> Problem details
Reproduce the lines below from the one that contains "Click the spec.config" through the end, inclusive, and add nothing.

Collected data:
"""
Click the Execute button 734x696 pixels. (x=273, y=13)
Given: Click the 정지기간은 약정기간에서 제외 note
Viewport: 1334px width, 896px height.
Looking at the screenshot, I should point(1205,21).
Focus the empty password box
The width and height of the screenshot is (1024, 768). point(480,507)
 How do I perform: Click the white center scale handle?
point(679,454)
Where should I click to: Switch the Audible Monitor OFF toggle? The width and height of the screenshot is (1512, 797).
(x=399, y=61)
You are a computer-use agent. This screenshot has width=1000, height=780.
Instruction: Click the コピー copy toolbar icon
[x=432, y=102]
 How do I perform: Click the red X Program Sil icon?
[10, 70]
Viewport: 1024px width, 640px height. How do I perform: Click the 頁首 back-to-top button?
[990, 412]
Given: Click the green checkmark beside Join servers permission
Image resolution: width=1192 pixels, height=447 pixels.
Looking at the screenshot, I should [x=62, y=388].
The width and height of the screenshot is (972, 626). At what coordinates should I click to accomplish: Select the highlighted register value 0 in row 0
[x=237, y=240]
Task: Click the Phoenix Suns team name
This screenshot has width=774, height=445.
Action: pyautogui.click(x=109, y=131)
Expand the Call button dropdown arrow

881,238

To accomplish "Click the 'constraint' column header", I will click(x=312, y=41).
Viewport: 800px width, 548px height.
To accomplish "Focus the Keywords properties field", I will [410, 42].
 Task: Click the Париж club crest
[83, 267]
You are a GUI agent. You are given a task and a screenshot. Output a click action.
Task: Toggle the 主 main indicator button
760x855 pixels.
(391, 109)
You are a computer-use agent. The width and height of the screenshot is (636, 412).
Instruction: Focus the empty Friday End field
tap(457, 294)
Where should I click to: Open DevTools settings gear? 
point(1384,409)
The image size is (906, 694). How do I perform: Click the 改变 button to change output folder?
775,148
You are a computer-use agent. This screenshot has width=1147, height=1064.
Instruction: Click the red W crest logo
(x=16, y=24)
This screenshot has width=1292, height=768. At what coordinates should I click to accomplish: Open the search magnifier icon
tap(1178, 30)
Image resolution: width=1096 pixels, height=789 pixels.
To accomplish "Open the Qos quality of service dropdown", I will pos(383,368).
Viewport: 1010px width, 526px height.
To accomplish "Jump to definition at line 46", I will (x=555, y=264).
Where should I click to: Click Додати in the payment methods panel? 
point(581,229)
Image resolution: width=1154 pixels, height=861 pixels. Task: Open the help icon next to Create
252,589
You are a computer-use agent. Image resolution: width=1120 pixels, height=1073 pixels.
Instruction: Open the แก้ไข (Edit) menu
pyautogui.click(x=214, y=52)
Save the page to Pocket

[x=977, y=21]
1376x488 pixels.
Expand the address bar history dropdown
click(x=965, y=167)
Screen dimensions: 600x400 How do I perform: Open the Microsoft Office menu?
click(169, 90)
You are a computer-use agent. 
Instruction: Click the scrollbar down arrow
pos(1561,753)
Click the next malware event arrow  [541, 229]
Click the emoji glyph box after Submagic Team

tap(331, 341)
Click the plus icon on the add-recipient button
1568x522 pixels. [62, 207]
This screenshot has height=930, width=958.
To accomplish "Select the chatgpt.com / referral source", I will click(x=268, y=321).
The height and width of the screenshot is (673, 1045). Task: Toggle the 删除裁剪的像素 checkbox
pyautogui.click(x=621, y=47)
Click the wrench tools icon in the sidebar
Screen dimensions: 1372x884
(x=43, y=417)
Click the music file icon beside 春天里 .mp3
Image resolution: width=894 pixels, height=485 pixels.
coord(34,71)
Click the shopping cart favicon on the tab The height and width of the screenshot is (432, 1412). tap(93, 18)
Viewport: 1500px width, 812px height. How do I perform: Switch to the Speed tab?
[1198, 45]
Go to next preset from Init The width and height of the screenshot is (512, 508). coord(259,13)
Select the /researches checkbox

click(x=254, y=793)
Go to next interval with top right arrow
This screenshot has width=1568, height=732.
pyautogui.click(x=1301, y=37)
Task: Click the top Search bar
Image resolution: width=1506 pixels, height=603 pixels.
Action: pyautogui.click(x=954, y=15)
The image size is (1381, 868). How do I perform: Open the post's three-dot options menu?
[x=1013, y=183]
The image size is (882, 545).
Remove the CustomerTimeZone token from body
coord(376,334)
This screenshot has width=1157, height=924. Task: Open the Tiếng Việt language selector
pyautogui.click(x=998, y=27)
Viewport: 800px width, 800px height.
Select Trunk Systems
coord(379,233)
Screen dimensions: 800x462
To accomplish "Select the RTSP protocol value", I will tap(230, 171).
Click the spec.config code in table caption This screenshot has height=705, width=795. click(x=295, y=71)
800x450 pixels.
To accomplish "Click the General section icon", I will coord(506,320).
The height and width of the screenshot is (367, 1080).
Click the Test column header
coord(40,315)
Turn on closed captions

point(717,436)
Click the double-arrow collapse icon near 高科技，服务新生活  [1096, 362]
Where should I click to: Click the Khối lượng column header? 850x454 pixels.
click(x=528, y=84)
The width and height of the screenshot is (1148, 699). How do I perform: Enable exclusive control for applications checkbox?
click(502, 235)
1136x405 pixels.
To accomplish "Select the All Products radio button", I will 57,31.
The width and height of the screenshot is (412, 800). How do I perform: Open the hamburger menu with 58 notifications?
"""
> Expected output
Click the spec.config code in table caption This screenshot has height=705, width=795. click(x=295, y=71)
800x450 pixels.
To accomplish "Click the General section icon", I will coord(506,320).
The height and width of the screenshot is (367, 1080).
Click the Test column header
coord(40,315)
Turn on closed captions

point(717,436)
Click the double-arrow collapse icon near 高科技，服务新生活  [1096, 362]
Where should I click to: Click the Khối lượng column header? 850x454 pixels.
click(x=528, y=84)
The width and height of the screenshot is (1148, 699). How do I perform: Enable exclusive control for applications checkbox?
click(502, 235)
1136x405 pixels.
To accomplish "Select the All Products radio button", I will 57,31.
The width and height of the screenshot is (412, 800). How do I perform: Open the hamburger menu with 58 notifications?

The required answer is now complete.